University of Iowa College of Pharmacy
- Type: Public
- Established: 1885
- Dean: Jill M Kolesar
- Faculty: 100+ faculty, 850+ preceptors
- Students: 417 PharmD and 55 PhD
- Location: 180 S. Grand Avenue, Iowa City, Iowa, 52242
- Website: pharmacy.uiowa.edu

= University of Iowa College of Pharmacy =

Pharmacy school

The University of Iowa College of Pharmacy is an accredited pharmacy school located in Iowa City, Iowa. The college offers three undergraduate certificates, four areas of graduate study leading to the Doctor of Philosophy (PhD) degree, and a four-year professional program leading to the Doctor of Pharmacy (PharmD) degree. University of Iowa Pharmaceuticals (UIP), an FDA-registered manufacturer, is housed within the college. UIP is the largest and longest-running university-affiliated pharmaceutical manufacturing facility in the U.S.

In 2020 it was ranked 18th in the country on a list of best pharmacy schools by U.S. News & World Report.

== History ==
The University of Iowa Department of Pharmacy was founded in 1885, with E.L. Boerner serving as its first dean. In 1900 the college became a founding member of the American Association of Colleges of Pharmacy (AACP), and shortly after changed their name to the College of Pharmacy.

In 1938 the University of Iowa established the first graduate program in hospital pharmacy in the country, and in 1963 their building moved to its current home on the west side of campus.

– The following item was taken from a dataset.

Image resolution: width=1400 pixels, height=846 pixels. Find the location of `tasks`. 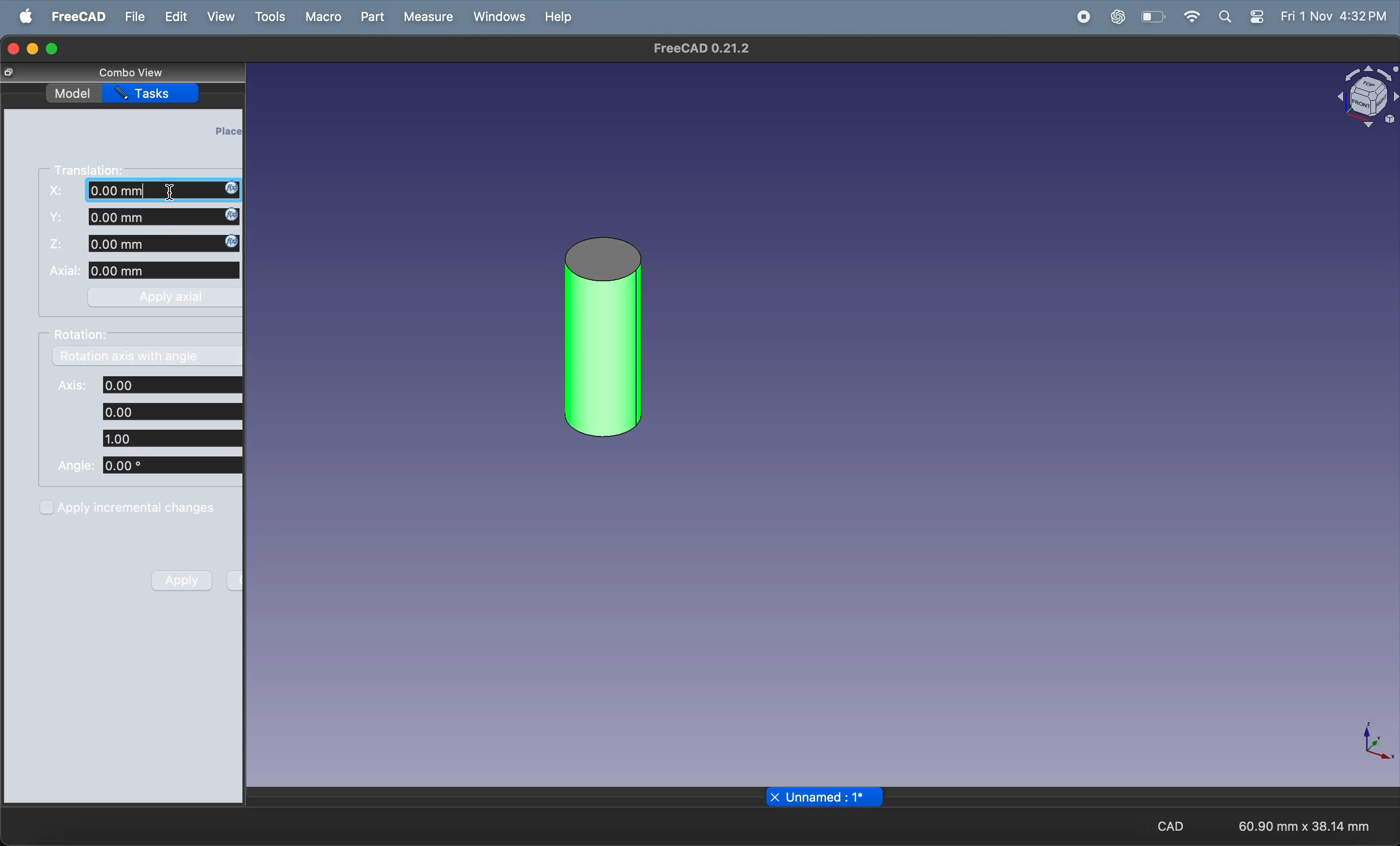

tasks is located at coordinates (153, 92).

The college continued their achievements well through the 20th century, founding the Iowa Drug Information Service and developing the national-standard Unit Dose System in 1965, before establishing the landmark Center for Biocatalysis and Bioprocessing in 1983.

In 2009 the college was restructured, moving from three academic divisions to two departments: the Department of Pharmacy Practice and the Department of Pharmaceutical Sciences and Experimental Therapeutics.

In 2016 the college broke ground on a new facility, set to open to students in the spring of 2020.

== Profile ==
The college is accredited by the Accreditation Council for Pharmacy Education (ACPE), an independent agency recognized by the US Department of Education to accredit schools of pharmacy.

Each entering class to the college consists of around 120 students. The total student body has close to 420 PharmD students and 55 PhD candidates. The program keeps over 100 faculty on staff and boasts over 850 preceptors located at 430 sites.